The ability to build new environments for old sentiments is another of Simpson’s trademarks as a full-fledged writer and producer, not just a Music Row songsmith. His first two albums, 2013’s High Top Mountain and 2014’s Metamodern Sounds in Country Music are psychedelic trips unto themselves (both helmed by his fellow outsider-in-twang Dave Cobb), wavy hallucinations of traditional country. Here the line becomes even blurrier, but it’s for the best. With Simpson self-producing Earth, and with the Dap-Kings always ready to land on the one with a bari-sax skronk, it feels like a Nashville album that’s been dudded up and funked out. Of course, Simpson will never not make a country-sounding record. He’s got hard R’s, a dicey relationship with consonants, and charitably, two different vowels to his voice thanks to growing up in Versailles, KY (pronounced splendidly as ver-sails).

On Earth, Simpson continues to have fun flipping the genre’s tropes on their head.

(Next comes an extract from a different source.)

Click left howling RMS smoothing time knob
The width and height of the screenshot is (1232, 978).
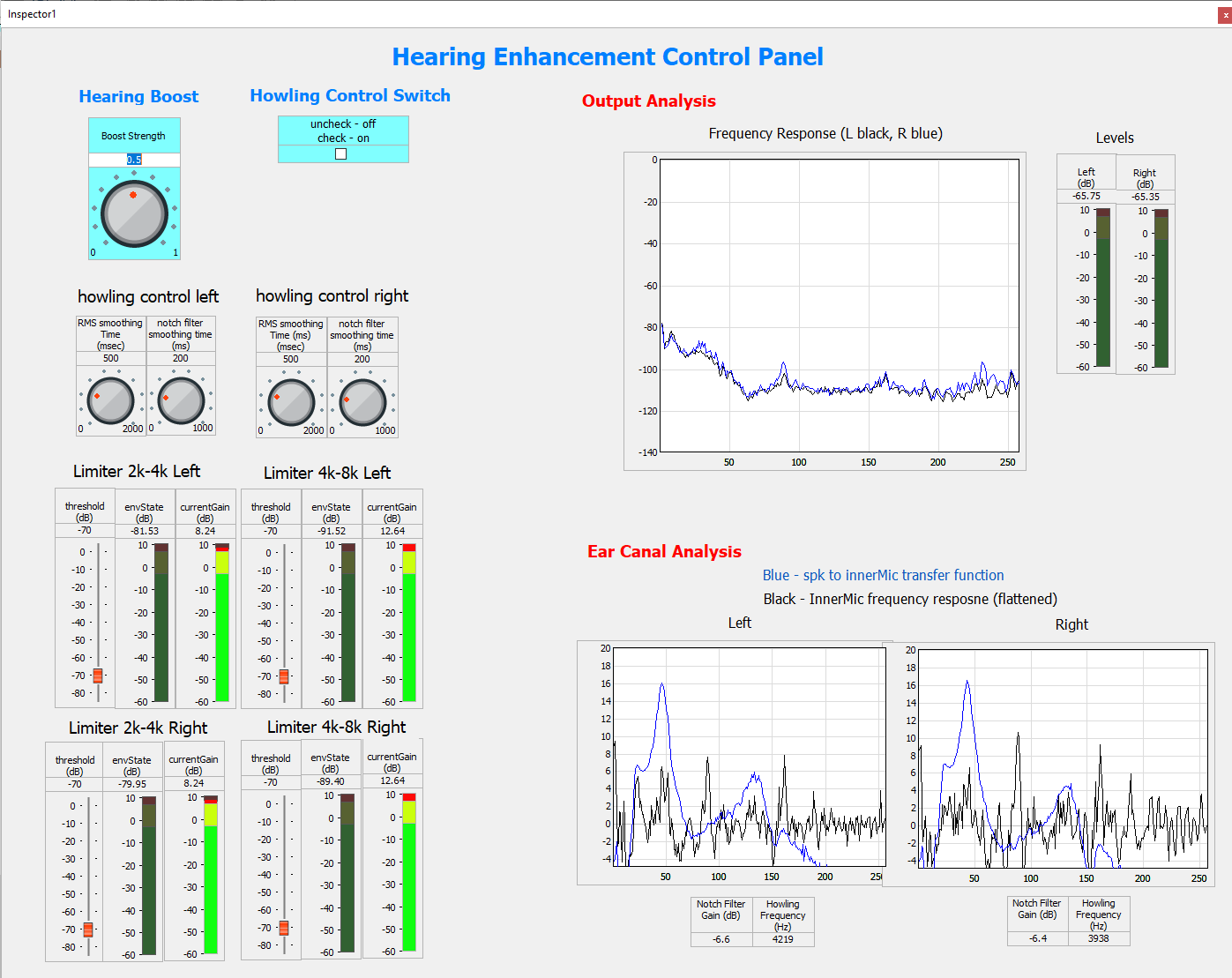pos(110,401)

His anti-war, anti-consumerist bent comes into full view at the raucous closer “Call to Arms,” which sounds like someone gave the chart of Talking Heads’ “Life During Wartime” to the best blues-rock band on the Delta. Likewise, on “Sea Stories,” a “been everywhere” song about Simpson’s time in the South Pacific as a seaman, he sings about killing time on the ship when he could rather “get high play a little GoldenEye on that ol’ 64.” He sings “ol’ 64” as if he was Travis Tritt waxing rhapsodic about his Chevy. It’s hilarious, self-aware, and shows that Simpson has not yet stripped away the metamodern in him.

There’s also his cover of Nirvana’s “In Bloom,” which… you’ll go back and forth on. His soupy version shines a light on Cobain’s poetic economy, but other than the chorus he claims he misremembered (“Don’t know what it means to love someone” strips the song of its oh-well-whatever-nevermind-ness), he doesn’t add much. His cover of When in Rome’s “The Promise” was a clever flip of a song that could have used the emotion of Simpson’s voice, but “In Bloom” serves a different purpose, which in album context almost seems like a private message to his son about a song that meant the world to him as a kid. It’s as endearing and awkward as a parent giving the sex talk.

About Simpson being more than a country singer: In this fertile era of “resurgent country” where Chris Stapleton, Margot Price, and Jason Isbell (to name only a few) are reaching a wider audience, saying that you don’t like country music but love Sturgill Simpson is as dull as a rap hater proclaiming an exception for OutKast. But as anyone who’s seen him perform will tell you with a mix of awe and incredulity  he’s just that good, a legend in the making. And not just a legend who graced the Circle at the Opry (though that, too), but an ahistorical legend who’s poised to cross over with a guitar strapped to his back, while Nashville burns in his shadow.